Como vemos, el aval puede arruinar no solo al avalista, sino también, en su caso, a los herederos de éste. Pues solo en el caso de haber aceptado la herencia a beneficio de inventario responderán los herederos únicamente con lo que reciban de la herencia del causante. Si la aceptación es pura y simple responderán también con sus propios bienes.

Generalmente los bancos exigen aval para la concesión de un préstamo hipotecario cuando se dan una serie de circunstancias como son: insuficientes ingresos regulares del prestatario, carecer de contrato de trabajo estable e indefinido, cuando se solicita financiación de más del 80% del valor del inmueble, cuando la cuota hipotecaria supera el 30% de los ingresos netos del cliente o en otras situaciones análogas que supongan cierto riesgo para la entidad.

En ocasiones no hay otra opción que asumir la constitución del aval si se quiere adquirir la propiedad un inmueble. Ahora bien, conociendo los riesgos inherentes a dicha garantía, resulta muy conveniente pactar con el banco la limitación del aval. Limitación que puede consistir en que se extinga automáticamente el aval en el momento en que se haya devuelto una cantidad determinada del préstamo o que el avalista responda solo de un porcentaje de la deuda pendiente o de una cantidad determinada.
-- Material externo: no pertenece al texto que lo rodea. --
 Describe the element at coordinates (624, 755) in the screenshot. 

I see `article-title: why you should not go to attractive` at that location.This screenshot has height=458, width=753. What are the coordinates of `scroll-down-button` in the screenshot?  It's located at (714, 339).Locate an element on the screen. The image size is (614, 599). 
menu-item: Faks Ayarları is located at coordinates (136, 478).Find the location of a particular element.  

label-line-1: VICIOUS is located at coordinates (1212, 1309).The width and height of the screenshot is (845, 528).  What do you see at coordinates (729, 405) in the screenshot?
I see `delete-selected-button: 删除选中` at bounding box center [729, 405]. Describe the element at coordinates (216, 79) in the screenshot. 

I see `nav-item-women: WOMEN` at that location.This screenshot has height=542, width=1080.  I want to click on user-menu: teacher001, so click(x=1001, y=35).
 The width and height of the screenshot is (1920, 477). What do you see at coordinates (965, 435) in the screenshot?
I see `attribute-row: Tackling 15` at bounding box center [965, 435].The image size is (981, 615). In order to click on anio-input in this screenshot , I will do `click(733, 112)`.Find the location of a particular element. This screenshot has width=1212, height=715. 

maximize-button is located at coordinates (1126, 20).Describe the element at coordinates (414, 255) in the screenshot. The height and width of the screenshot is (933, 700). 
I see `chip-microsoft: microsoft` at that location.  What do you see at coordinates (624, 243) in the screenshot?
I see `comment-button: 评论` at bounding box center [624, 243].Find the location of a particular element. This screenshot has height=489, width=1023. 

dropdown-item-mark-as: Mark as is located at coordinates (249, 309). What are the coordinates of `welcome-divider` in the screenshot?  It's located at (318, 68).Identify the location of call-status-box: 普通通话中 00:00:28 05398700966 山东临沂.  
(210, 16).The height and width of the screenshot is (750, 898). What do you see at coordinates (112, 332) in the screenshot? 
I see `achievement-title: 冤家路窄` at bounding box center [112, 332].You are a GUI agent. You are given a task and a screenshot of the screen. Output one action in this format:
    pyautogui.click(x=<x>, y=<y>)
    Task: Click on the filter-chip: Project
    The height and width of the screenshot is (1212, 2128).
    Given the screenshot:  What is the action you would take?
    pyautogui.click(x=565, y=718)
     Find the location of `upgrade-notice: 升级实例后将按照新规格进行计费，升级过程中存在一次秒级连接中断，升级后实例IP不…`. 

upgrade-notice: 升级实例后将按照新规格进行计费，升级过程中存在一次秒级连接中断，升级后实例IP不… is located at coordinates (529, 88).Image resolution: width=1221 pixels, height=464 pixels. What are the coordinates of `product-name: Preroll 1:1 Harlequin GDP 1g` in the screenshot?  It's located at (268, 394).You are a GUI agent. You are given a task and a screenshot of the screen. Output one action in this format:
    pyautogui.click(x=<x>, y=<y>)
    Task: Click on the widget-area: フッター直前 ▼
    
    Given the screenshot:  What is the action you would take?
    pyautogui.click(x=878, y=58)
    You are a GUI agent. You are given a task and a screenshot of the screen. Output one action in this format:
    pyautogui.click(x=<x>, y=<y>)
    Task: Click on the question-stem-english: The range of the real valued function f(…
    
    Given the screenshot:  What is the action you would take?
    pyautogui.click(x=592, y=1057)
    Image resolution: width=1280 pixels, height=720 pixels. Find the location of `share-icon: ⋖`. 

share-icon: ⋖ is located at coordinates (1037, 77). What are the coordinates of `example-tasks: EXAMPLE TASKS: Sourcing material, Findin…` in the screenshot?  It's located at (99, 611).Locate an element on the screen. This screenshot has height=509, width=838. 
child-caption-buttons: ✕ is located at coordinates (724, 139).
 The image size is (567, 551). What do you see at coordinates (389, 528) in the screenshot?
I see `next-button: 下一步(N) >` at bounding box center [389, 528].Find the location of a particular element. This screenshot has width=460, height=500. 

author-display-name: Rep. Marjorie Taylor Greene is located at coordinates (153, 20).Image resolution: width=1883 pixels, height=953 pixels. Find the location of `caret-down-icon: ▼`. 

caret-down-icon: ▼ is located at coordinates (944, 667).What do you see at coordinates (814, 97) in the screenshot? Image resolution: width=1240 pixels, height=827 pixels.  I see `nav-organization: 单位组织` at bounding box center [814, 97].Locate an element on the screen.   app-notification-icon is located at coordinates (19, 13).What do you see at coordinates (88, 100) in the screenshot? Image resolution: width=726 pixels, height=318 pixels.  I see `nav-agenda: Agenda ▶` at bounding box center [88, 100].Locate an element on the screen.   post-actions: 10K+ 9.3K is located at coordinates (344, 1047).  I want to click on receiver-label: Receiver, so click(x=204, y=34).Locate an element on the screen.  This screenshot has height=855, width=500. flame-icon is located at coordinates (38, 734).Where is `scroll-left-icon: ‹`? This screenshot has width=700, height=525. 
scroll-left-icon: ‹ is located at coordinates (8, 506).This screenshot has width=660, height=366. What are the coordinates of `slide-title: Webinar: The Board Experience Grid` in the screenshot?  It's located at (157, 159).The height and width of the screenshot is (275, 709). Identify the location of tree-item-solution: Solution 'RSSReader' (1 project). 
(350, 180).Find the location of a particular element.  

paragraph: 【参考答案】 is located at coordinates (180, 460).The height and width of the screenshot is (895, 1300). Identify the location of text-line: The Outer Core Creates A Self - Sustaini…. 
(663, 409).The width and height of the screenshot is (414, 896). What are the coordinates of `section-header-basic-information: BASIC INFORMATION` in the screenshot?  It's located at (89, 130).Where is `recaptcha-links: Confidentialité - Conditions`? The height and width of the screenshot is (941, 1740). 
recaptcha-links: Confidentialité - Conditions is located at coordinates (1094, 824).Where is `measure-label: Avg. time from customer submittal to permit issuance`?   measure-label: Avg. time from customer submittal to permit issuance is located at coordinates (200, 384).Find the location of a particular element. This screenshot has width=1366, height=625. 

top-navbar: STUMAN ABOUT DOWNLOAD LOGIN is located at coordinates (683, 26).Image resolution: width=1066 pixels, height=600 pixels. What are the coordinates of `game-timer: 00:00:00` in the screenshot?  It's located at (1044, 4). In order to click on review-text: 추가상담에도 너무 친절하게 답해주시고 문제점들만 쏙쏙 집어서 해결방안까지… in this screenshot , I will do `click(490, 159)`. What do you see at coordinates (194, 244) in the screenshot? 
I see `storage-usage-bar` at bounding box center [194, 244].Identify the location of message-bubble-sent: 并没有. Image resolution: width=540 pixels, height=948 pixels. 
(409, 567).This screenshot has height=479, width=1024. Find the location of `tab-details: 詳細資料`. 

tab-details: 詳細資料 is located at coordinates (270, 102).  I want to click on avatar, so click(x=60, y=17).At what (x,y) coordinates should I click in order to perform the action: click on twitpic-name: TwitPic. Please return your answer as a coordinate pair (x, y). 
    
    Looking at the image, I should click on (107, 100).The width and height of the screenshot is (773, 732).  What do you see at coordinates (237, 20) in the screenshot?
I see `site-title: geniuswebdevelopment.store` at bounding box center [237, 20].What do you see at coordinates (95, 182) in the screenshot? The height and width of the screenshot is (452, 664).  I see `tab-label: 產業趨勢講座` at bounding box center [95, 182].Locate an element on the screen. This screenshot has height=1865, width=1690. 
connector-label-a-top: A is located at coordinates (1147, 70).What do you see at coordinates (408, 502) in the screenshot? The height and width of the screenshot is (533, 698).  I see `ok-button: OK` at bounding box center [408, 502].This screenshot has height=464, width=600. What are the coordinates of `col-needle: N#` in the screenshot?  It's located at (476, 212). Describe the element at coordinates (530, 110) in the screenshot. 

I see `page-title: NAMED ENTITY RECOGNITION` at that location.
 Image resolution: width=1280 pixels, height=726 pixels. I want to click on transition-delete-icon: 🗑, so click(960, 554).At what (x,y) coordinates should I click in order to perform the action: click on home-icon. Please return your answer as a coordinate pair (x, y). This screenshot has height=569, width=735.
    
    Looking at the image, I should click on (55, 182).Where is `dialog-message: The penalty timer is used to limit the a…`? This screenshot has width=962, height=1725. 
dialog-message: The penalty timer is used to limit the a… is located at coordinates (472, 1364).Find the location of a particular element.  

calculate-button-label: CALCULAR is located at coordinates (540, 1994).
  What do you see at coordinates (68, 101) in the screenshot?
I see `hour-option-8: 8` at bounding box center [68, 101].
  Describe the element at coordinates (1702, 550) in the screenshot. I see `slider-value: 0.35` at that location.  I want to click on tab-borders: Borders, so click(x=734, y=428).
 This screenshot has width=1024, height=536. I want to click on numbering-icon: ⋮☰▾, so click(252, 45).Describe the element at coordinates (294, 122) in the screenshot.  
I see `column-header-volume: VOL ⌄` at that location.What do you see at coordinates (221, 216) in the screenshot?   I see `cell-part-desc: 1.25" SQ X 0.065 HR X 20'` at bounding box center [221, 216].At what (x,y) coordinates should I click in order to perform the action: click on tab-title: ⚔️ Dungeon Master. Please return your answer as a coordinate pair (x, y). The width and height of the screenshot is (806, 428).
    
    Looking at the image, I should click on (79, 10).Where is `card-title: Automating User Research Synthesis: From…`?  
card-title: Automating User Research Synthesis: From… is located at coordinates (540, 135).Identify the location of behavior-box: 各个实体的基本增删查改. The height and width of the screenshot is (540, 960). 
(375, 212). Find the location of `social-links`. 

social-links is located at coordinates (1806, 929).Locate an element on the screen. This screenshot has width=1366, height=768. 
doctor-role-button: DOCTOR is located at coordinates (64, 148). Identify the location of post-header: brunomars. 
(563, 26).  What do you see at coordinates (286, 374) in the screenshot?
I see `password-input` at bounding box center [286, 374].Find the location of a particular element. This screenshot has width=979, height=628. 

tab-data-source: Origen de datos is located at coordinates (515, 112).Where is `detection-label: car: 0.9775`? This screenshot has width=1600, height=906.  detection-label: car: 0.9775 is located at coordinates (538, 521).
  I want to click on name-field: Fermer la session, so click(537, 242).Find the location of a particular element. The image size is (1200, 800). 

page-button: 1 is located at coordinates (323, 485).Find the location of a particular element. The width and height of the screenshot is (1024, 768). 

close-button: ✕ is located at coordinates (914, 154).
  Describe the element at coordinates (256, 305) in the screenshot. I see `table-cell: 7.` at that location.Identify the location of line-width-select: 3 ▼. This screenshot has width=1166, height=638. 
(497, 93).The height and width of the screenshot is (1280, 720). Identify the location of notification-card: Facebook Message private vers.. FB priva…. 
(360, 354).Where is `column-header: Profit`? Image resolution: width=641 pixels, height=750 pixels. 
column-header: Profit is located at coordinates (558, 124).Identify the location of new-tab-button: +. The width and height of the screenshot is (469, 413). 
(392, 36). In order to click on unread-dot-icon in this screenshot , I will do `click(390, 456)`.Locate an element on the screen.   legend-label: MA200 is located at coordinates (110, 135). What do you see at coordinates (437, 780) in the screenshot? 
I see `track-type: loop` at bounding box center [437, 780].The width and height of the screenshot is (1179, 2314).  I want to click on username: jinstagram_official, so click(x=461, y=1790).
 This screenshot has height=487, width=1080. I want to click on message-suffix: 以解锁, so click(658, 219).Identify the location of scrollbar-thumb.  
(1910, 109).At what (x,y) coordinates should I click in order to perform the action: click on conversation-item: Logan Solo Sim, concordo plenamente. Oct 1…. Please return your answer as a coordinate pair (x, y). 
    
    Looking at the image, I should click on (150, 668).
Y si el Banco no me concede la limitación del aval (lo cual quiere decir que desconfía plenamente de mis posibilidades para hacer frente al pago del préstamo) considero que lo primero que debo plantearmen es si merece la pena poner en riesgo el patrimonio del avalista (y de los herederos de éste, en su caso) para adquirir la condición de dueño. Al mismo tiempo, aquel que se plantea ser avalista debe tener muy presente los riesgos que la constitución del aval conlleva. Riesgos que, someramente, quedan expuestos en estas líneas.

 

[1] Sobre el primer inciso del art. 6.1 CC decía García Amigo (1997: 145): si se quiere hallar la ratio de ese precepto, «[…] esta no se encuentra ni en el conocimiento efectivo, ni en la presunción del mismo, ni siquiera en la publicación de las leyes que brinda la posibilidad de conocerlas: el deber de cumplir deriva inmediatamente de la obligatoriedad de la norma, y, en último término, se fundamenta en la seguridad jurídica». Igualmente, el Tribunal Supremo fundamenta en «razones de seguridad jurídica» el principio de ignorancia de la ley, entre otras, en SSTS de 21 octubre de 2013 (RJ 2013\8057), o de 9 julio de 2015 (JUR 2015\198595).